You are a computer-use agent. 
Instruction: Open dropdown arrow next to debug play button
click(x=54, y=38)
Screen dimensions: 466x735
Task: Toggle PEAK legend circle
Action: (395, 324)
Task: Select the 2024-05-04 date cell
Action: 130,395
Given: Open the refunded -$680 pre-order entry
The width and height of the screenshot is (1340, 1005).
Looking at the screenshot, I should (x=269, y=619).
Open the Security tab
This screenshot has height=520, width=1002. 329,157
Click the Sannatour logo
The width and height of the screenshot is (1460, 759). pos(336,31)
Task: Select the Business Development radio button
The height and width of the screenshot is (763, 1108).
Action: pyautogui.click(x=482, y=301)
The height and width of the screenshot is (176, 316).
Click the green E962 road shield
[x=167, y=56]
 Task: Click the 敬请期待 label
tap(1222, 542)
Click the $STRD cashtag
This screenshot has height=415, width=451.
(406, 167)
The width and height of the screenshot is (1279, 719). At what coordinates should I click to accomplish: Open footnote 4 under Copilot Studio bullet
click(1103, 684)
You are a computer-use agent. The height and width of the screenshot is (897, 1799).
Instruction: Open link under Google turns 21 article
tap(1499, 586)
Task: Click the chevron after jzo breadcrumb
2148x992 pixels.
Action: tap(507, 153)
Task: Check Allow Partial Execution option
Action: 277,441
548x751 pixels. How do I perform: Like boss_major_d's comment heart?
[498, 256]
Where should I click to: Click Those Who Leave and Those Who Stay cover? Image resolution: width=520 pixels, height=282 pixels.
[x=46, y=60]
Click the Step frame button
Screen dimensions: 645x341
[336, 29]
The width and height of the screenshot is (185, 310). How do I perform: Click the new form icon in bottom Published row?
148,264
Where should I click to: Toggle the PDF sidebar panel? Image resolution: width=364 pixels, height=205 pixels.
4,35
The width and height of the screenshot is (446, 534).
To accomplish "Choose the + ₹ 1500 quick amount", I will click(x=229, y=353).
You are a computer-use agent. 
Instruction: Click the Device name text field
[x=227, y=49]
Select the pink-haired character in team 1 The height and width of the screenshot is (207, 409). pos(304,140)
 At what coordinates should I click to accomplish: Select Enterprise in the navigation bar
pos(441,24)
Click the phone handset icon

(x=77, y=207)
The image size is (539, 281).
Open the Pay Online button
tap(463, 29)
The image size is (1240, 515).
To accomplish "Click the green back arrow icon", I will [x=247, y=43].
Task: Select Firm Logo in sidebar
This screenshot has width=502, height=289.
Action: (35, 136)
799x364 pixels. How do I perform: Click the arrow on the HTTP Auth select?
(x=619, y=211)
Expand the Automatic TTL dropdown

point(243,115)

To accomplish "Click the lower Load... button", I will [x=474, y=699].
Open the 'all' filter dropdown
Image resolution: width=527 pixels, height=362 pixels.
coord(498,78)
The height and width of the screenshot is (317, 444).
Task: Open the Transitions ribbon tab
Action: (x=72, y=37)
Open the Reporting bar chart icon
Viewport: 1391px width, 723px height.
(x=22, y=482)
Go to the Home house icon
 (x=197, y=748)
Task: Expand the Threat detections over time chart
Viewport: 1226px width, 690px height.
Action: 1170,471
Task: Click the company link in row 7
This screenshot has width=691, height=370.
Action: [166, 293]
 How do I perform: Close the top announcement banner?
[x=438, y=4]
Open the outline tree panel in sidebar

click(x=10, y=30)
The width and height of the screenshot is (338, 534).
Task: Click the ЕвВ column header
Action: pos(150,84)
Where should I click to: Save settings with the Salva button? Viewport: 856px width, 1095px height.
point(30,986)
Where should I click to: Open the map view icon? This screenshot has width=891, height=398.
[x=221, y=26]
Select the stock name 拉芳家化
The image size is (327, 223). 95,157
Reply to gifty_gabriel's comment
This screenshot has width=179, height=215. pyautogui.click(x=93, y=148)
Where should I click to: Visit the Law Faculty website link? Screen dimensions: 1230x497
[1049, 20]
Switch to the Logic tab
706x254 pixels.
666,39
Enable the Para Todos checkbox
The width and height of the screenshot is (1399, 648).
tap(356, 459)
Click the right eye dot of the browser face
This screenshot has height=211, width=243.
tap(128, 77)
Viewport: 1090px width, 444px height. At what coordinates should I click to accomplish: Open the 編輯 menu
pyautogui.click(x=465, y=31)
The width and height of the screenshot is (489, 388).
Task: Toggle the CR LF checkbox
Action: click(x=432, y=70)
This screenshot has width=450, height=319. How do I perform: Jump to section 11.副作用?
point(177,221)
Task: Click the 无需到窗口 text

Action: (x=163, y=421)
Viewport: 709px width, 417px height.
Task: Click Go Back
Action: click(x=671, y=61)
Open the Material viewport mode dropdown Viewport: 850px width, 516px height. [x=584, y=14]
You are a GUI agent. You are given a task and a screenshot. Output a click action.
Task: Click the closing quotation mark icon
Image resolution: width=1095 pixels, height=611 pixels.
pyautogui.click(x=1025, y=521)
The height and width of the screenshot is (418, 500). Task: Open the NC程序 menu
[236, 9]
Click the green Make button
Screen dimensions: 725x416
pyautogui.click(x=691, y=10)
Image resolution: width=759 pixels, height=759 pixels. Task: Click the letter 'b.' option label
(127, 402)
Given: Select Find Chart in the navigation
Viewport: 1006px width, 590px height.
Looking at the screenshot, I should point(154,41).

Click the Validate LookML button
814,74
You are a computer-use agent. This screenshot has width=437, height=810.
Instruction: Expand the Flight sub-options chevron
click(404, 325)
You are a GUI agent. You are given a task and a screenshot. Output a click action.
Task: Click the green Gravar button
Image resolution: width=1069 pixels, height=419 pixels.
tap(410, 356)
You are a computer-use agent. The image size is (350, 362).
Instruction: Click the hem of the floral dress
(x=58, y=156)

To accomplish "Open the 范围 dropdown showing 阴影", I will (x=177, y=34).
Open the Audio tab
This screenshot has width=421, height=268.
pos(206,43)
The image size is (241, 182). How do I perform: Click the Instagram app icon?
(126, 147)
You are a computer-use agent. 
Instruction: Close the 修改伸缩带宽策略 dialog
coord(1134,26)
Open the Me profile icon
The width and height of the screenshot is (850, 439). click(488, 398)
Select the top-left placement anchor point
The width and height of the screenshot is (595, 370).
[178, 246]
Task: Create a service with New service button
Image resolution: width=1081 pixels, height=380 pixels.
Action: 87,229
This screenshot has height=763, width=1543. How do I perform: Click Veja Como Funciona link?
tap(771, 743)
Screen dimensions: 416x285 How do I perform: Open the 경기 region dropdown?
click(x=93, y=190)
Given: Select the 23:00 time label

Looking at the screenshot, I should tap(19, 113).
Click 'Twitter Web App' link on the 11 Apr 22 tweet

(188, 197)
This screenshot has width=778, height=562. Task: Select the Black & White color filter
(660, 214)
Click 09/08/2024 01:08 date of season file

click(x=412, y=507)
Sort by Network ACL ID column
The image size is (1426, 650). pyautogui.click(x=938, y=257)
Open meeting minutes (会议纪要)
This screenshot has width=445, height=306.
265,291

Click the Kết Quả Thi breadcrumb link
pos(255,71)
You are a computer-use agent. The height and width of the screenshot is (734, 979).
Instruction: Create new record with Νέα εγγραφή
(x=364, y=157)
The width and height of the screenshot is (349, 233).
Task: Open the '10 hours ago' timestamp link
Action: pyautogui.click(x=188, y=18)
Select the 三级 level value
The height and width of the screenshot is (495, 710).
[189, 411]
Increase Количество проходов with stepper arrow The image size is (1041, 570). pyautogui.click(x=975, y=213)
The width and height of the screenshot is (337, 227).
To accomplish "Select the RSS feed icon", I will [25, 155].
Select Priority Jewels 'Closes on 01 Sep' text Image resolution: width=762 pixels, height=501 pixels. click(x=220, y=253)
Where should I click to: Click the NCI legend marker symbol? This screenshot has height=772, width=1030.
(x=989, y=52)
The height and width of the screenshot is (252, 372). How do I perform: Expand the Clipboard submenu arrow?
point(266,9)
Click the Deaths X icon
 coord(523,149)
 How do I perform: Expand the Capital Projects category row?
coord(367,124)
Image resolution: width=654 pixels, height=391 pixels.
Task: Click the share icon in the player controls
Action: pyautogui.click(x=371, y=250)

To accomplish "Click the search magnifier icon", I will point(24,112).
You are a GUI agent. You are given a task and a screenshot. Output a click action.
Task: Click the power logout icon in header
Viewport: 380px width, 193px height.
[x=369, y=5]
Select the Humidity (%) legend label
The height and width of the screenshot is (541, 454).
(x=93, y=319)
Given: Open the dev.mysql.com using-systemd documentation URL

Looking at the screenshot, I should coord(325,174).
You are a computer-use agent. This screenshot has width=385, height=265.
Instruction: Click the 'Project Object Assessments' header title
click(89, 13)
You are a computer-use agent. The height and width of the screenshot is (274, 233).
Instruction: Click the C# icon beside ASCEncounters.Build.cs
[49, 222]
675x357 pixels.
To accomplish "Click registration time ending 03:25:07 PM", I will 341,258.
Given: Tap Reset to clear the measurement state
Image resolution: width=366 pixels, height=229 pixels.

┄┄┄┄┄┄┄┄┄┄

Your instructions
Return the span of lines in the data above that opens at the line with "Image resolution: width=1081" and closes at the line with "Open meeting minutes (会议纪要)", exactly, ends included, nothing else.

Written solution
Image resolution: width=1081 pixels, height=380 pixels.
Action: 87,229
This screenshot has height=763, width=1543. How do I perform: Click Veja Como Funciona link?
tap(771, 743)
Screen dimensions: 416x285 How do I perform: Open the 경기 region dropdown?
click(x=93, y=190)
Given: Select the 23:00 time label

Looking at the screenshot, I should tap(19, 113).
Click 'Twitter Web App' link on the 11 Apr 22 tweet

(188, 197)
This screenshot has width=778, height=562. Task: Select the Black & White color filter
(660, 214)
Click 09/08/2024 01:08 date of season file

click(x=412, y=507)
Sort by Network ACL ID column
The image size is (1426, 650). pyautogui.click(x=938, y=257)
Open meeting minutes (会议纪要)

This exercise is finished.